After a fire or some other catastrophe destroys a building, its owners may decide not to rebuild or replace with a similar structure for a number of reasons.
- As was the case with the software company, the current building’s design may be impractical. The company bought the building because of a good price, not because of its large open space. A software developer ordinarily does not need that much space; if it were to rebuild, it would almost certainly choose a smaller building with a different layout. Also, very old buildings often include materials that builders do not commonly use today, such as plaster and lathe. Reconstruction with these materials is expensive and often unnecessary for the continued operation of the business.
- The company may decide to consolidate the operations of two locations into one. The second location may have the capacity to absorb the first one’s operations, and management may feel that it will gain efficiencies by consolidating.
- Depending on the building’s age, it may not meet current building codes. The local government may require any new buildings to meet expensive new codes.

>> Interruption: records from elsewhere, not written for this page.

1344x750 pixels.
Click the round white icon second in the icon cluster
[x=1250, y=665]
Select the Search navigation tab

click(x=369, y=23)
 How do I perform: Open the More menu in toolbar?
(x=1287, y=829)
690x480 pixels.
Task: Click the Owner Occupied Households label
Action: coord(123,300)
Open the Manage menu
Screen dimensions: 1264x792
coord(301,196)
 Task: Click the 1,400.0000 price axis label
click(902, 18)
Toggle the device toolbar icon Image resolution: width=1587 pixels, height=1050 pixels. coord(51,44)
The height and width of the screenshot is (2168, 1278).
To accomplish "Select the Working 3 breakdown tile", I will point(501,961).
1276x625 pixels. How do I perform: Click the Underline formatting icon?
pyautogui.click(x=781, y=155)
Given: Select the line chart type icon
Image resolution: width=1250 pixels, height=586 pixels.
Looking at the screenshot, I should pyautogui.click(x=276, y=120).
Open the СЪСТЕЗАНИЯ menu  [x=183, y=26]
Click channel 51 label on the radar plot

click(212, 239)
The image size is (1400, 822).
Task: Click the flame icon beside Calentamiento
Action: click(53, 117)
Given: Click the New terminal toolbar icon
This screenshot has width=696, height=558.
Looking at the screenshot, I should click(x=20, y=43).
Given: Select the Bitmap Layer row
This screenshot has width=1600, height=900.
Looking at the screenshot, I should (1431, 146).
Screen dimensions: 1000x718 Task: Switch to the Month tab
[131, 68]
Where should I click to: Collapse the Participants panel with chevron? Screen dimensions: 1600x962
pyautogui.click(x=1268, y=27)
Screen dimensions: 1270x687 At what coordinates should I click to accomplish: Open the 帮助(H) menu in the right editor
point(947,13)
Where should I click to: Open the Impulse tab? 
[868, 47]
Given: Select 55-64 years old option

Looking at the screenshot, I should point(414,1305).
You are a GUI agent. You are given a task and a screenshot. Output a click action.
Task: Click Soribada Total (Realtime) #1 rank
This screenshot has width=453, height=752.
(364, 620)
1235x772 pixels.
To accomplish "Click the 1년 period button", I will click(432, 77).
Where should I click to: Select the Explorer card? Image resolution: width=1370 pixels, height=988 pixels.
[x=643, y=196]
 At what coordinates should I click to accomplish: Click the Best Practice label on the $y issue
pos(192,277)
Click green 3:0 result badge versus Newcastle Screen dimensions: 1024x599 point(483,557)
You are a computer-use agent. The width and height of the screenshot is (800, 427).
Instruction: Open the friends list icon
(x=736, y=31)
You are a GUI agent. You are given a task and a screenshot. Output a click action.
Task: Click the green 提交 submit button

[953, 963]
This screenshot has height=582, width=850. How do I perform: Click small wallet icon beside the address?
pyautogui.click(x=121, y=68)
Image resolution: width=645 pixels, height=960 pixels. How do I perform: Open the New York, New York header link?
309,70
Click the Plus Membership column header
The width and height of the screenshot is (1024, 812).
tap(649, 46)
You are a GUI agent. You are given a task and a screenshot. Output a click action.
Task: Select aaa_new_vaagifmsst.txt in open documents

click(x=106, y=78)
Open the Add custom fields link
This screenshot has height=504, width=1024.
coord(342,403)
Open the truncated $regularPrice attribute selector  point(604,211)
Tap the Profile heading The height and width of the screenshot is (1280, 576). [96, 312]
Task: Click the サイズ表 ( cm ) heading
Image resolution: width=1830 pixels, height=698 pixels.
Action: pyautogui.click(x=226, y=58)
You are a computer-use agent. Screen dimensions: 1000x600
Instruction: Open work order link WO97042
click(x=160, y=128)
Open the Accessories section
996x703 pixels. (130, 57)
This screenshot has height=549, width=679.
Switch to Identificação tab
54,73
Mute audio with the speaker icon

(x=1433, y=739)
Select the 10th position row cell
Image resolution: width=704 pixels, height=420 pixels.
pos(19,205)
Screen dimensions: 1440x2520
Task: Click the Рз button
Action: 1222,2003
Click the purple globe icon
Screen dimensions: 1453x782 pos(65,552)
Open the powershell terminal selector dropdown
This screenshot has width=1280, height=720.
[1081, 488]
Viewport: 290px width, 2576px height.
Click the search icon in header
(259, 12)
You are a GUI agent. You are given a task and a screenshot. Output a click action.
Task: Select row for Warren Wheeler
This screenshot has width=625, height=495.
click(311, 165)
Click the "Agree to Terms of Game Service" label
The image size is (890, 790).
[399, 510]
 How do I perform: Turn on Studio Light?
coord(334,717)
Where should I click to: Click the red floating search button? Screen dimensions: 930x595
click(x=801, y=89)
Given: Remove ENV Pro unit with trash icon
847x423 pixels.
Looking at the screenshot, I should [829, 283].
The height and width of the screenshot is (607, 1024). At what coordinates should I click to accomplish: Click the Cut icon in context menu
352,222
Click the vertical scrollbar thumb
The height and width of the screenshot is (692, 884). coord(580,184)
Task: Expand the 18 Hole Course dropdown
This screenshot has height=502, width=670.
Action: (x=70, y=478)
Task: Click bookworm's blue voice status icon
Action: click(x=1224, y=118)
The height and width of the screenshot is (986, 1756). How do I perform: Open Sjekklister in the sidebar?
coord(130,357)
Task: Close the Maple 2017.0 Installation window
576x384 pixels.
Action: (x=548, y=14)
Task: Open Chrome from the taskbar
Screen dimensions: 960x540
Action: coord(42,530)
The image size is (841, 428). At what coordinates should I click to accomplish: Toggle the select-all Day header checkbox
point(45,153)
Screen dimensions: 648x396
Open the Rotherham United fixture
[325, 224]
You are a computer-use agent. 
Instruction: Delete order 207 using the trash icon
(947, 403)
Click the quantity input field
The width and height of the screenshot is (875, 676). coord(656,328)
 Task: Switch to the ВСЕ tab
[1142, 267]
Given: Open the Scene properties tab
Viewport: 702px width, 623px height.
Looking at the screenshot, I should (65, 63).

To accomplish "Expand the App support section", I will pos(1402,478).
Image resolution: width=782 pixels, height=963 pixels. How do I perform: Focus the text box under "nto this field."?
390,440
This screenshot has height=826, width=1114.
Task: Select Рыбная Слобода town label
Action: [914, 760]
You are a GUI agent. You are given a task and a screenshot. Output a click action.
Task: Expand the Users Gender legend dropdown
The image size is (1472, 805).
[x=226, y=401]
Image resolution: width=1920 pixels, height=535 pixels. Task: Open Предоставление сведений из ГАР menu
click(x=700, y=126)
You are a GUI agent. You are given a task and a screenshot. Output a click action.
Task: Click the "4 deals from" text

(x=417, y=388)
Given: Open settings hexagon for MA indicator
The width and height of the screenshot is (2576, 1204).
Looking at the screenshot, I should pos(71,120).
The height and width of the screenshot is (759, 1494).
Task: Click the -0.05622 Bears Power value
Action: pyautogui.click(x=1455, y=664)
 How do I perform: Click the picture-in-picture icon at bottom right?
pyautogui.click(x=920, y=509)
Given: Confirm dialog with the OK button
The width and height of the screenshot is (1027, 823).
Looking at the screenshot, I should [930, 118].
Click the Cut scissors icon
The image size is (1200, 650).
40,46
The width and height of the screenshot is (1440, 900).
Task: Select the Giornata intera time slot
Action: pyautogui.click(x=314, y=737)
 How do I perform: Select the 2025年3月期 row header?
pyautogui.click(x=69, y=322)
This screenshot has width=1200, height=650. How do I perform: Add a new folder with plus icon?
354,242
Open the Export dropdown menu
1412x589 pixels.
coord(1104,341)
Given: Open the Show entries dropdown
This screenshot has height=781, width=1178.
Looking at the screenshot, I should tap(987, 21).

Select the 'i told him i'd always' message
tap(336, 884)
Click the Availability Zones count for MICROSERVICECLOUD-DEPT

The standard Business Property insurance policy states that the insurance company will pay “actual cash value” — the cost of replacing the property minus an amount for depreciation. However, it offers the option of valuing a loss at replacement cost without deduction for depreciation. A business that chooses this option will need to purchase the amount of insurance equal to the cost of replacing the building “as is.” The company will pay the difference between the actual cash value and the replacement cost only if the property owner actually rebuilds or replaces the property, and then only if he does so as soon as reasonably possible after the loss. The policy also provides a small amount of additional insurance (typically the lesser of 5% of the insurance on the building or $10,000) to cover the increased cost of construction resulting from changes in building codes.
Businesses like the software company, who do not need an exact replacement of their current buildings, should ask their agent about adding a “functional building valuation” endorsement to their policies. It establishes a limit of insurance somewhere between actual cash value and full replacement cost and allows the property owner to replace the building with one that fulfills the same function as the old one at a lesser cost. The discussion with the agent should also include increased “ordinance or law” coverage to provide additional insurance for increased costs from new building codes. With the right attention to detail, a business can get the property insurance it needs without having to waste money on unnecessary coverage.